Title: Hotel Rwanda [DVD]
Format: DVD
Condition: New
Number Of Discs: 1
Release Date: 17/04/2019
Actors: Xolani Mali, Don Cheadle, Desmond Dube, Tony Kgoroge, Hakeem Kae-Kazim
Director: Terry George
Audio Language: English
Runtime: 2 hours and 1 minute
Region Code: DVD: 2 (Europe, Japan, Middle East...)
Studio: Entertainment in Video
Subtitle Language: English
Description: Harrowing drama set during the Rwandan conflict of the 1990s. The Rwandan conflict of the 1990s marked one of the bloodiest chapters in recent African history. Over the course of 100 days, almost one million people were killed. The streets of the capital city of Kigali ran red with rivers of blood, but no one came to help. There was no international intervention in Rwanda, no expeditionary forces, no coalition of the willing. There was no international aid for Rwanda. Rwanda's Hutu extremists slaughtered their Tutsi neighbors and any moderate Hutus who stood in their way, and the world left them to it. Amidst the horrendous violence and chaos that swept the country, one of the many heroes to emerge was Paul Rusesabagina (Don Cheadle), an ordinary man who, out of love and compassion, managed to save the lives of 1268 people. The manager of a hotel, Paul offered shelter to these refugees at considerable risk to his own safety.

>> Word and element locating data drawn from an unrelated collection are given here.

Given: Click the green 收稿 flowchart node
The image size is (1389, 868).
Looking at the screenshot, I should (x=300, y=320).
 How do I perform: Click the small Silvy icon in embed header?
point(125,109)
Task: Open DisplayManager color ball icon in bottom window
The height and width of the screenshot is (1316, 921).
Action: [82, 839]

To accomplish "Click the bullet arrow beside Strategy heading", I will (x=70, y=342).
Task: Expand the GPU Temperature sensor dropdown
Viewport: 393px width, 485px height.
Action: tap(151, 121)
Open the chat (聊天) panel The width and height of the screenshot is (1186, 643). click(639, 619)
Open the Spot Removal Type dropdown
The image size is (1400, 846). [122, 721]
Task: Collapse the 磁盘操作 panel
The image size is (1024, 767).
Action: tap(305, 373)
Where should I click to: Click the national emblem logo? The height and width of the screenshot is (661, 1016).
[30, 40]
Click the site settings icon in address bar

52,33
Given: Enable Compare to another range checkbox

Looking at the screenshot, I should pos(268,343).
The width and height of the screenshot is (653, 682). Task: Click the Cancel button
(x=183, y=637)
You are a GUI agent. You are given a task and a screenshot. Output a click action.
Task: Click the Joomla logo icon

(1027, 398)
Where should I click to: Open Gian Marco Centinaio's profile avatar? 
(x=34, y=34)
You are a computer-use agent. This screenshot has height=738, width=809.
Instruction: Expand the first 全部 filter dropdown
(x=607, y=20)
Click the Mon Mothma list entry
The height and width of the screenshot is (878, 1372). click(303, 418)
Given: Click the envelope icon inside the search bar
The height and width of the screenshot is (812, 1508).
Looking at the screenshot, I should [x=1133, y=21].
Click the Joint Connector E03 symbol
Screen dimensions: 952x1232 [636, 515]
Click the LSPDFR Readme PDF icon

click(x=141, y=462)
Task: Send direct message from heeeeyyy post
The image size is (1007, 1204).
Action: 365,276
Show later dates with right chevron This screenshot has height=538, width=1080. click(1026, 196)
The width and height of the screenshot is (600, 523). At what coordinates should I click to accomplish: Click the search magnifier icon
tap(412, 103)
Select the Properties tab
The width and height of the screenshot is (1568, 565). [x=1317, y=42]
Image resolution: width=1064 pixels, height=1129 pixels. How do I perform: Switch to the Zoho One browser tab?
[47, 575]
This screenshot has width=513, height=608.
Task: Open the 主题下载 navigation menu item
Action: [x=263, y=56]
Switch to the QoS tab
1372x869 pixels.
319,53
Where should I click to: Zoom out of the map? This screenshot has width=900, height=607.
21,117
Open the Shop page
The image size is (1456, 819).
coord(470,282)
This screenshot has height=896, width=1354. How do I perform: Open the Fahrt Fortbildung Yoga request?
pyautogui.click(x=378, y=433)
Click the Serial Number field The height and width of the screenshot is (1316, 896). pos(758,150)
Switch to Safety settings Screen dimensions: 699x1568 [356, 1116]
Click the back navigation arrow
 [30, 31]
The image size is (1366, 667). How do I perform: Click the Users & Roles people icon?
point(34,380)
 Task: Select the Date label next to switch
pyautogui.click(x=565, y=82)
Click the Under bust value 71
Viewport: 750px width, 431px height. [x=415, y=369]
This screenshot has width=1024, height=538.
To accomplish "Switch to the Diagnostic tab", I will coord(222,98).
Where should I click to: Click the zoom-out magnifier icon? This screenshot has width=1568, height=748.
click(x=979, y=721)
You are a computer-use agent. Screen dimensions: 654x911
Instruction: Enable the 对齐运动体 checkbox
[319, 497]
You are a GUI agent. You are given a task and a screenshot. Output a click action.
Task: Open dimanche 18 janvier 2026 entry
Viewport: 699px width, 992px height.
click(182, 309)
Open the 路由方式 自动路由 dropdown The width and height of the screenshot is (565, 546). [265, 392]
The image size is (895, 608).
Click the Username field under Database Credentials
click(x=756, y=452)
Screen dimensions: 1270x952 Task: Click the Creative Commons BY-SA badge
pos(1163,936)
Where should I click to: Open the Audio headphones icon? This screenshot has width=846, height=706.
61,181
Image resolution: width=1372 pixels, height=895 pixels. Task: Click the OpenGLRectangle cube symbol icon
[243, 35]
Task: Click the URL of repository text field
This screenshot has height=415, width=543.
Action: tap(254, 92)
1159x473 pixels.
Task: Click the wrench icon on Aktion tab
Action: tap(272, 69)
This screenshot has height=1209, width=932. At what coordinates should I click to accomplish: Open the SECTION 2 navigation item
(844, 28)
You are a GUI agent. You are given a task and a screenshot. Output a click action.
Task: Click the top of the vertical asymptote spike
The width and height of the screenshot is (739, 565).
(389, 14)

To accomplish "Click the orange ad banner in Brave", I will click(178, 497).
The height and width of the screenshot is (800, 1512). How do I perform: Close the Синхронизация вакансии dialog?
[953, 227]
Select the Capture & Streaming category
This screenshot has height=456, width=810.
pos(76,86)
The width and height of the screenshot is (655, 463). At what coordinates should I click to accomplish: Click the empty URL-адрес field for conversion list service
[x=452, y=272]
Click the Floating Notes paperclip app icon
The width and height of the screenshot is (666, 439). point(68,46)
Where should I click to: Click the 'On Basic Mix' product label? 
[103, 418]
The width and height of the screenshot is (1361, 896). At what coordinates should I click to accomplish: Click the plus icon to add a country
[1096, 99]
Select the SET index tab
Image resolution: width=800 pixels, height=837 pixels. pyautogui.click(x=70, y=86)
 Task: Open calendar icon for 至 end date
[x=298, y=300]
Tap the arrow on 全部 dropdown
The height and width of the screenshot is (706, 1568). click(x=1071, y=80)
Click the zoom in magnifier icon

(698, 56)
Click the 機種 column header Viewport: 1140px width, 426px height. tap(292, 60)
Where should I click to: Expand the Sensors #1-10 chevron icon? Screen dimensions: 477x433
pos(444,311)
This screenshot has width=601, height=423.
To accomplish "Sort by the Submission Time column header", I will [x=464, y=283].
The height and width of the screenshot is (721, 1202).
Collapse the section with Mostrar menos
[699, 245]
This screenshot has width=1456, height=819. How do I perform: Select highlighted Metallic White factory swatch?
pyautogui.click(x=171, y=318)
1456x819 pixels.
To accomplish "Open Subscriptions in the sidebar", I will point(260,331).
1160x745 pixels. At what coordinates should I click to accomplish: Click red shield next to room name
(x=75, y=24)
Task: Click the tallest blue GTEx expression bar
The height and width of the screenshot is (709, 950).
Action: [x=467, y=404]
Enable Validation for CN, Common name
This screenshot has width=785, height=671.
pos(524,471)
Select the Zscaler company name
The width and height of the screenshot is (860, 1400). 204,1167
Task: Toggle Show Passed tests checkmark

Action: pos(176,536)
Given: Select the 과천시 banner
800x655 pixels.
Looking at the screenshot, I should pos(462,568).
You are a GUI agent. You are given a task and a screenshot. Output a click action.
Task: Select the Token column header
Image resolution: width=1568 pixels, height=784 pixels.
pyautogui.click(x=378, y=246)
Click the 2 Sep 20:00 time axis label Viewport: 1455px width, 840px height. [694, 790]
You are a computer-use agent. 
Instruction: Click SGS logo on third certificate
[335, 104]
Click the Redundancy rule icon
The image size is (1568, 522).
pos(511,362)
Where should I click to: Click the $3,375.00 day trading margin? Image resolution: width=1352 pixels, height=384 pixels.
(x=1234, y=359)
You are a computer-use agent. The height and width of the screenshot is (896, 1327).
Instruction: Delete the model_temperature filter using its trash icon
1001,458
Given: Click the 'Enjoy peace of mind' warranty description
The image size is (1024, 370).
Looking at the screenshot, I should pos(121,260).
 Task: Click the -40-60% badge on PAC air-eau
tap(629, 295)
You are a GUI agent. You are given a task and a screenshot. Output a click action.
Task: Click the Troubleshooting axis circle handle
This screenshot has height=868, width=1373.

Solidly built around a subtle yet commanding performance by Don Cheadle, Hotel Rwanda emerged as one of the most highly-praised dramas of 2004. In a role that demands his quietly riveting presence in nearly every scene, Cheadle plays real-life hero Paul Rusesabagina, a hotel manager in the Rwandan capital of Kigali who in 1994 saved 1,200 Rwandan "guests" from certain death during the genocidal clash between tribal Hutus, who slaughtered a million victims, and the horrified Tutsis, who found safe haven or died. Giving his best performance since his breakthrough role in Devil in a Blue Dress, Cheadle plays Rusesabagina as he really was during the ensuing chaos: "an expert in situational ethics" (as described by critic Roger Ebert), doing what he morally had to do, at great risk and potential sacrifice, with an understanding that wartime negotiations are largely a game of subterfuge, cooperation, and clever bribery. Aided by a United Nations official (Nick Nolte), he worked a saintly miracle, and director Terry George (Some Mother's Son) brings formidable social conscience to bear on a true story you won't soon forget.